VertigO (May 2018)
La résilience territoriale comme principe et comme volonté Réflexions à partir de la question de la pollution des sols dans des territoires (dés)industrialisés
Abstract
Since the 2000’s, we have observed an affirmation on the notion of resilience as much for researchers as for practitioners in the fields of urbanization and territories. Relying upon a genealogy of the notion and a history of its mobilization, the present article intends to question the resilience in a critical manner by putting it to the test in a concrete situation : the question of soil pollution in deindustrialized territories in the Saint-Etienne region (France). Long evaded by requalification politics started in the 1980’s, soil pollution became a public problem at the turn of the 1990’s. Its treatment constituted a new challenge for local players confronted by the changing role and double standards of the State. In fact, the latter continually increases its level of control requirements leaving heritage problems that it contributed to create to local authorities, in a non-stabilized legislative and regulatory context, and in permanent contradiction between withdrawal into the norm and the incitement to innovate, which leads to the challenge.

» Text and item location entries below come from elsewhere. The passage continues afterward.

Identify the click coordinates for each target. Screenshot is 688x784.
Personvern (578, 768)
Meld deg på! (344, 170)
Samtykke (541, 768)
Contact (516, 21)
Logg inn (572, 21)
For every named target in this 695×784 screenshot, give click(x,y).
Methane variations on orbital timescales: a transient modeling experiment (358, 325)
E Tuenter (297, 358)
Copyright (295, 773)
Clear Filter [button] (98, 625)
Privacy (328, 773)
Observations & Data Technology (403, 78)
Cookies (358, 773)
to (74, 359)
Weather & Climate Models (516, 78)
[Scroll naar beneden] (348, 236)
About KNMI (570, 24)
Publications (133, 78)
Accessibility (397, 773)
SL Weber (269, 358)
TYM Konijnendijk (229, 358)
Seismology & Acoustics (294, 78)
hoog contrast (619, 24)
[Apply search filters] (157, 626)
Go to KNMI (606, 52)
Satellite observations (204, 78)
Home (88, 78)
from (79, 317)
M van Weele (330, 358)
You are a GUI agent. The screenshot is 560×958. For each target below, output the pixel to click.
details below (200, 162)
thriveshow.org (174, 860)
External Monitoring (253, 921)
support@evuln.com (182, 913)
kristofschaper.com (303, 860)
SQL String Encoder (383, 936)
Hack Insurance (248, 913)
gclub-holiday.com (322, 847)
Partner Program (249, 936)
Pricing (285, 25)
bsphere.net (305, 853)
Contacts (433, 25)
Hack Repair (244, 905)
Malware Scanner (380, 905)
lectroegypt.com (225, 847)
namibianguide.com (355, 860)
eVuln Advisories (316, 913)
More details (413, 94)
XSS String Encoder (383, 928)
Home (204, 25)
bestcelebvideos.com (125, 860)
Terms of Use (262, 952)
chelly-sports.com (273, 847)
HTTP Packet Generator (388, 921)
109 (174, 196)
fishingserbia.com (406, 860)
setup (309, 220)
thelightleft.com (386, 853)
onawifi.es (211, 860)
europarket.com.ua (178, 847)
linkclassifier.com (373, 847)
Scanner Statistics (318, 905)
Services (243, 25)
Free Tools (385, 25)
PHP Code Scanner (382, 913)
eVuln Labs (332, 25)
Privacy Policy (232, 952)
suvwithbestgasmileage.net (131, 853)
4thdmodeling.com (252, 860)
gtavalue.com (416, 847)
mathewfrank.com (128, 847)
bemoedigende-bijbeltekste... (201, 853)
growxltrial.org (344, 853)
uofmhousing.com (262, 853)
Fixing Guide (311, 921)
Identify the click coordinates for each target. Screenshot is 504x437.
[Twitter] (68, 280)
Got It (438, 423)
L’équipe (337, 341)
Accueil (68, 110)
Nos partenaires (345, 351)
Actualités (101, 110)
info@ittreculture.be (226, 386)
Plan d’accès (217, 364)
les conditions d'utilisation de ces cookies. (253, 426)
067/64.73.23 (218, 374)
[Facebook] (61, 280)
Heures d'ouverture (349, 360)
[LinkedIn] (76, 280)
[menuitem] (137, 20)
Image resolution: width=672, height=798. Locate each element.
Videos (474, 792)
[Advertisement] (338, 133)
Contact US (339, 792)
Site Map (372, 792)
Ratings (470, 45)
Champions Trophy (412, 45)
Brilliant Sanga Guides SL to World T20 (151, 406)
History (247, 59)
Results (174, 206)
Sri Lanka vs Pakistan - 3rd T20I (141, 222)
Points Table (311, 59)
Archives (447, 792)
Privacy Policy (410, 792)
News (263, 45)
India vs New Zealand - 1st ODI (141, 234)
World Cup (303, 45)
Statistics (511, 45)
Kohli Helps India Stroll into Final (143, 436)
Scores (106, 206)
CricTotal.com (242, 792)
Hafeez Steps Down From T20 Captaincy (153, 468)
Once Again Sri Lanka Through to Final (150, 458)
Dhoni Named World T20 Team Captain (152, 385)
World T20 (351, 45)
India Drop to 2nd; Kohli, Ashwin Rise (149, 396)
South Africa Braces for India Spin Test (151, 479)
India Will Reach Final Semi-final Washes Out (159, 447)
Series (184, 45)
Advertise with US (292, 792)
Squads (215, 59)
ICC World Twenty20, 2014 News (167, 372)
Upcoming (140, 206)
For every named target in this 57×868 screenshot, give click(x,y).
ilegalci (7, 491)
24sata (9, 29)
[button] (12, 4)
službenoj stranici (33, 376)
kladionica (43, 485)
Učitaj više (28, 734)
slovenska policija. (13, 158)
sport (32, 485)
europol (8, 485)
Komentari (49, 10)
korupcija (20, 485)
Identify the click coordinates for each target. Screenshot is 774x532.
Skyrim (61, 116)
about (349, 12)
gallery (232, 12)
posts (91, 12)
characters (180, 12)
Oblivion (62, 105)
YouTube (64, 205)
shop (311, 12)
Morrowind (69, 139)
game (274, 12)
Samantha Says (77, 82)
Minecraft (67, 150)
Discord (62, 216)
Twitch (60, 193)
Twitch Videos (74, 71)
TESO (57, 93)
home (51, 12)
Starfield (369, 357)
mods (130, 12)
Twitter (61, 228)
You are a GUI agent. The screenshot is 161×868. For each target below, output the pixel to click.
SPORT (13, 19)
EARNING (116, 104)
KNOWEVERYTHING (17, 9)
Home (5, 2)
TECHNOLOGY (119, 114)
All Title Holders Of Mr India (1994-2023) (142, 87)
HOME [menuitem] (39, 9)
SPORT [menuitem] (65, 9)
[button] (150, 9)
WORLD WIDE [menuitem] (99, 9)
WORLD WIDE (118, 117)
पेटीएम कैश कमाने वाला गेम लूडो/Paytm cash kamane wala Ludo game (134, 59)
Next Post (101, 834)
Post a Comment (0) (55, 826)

Local public action must therefore constantly adapt, gain in technicality to have a little seen result which, at best, falls within the scope of upgrading. The issue therefore seems to be to remove the issue of soil pollution from its confinement in the technical sphere and to put it on the political scene, by therefore slipping injunctions to resilience on a genuine attention to uneven local capacities of action and on a principle of socio-spatial justice at a wider scale.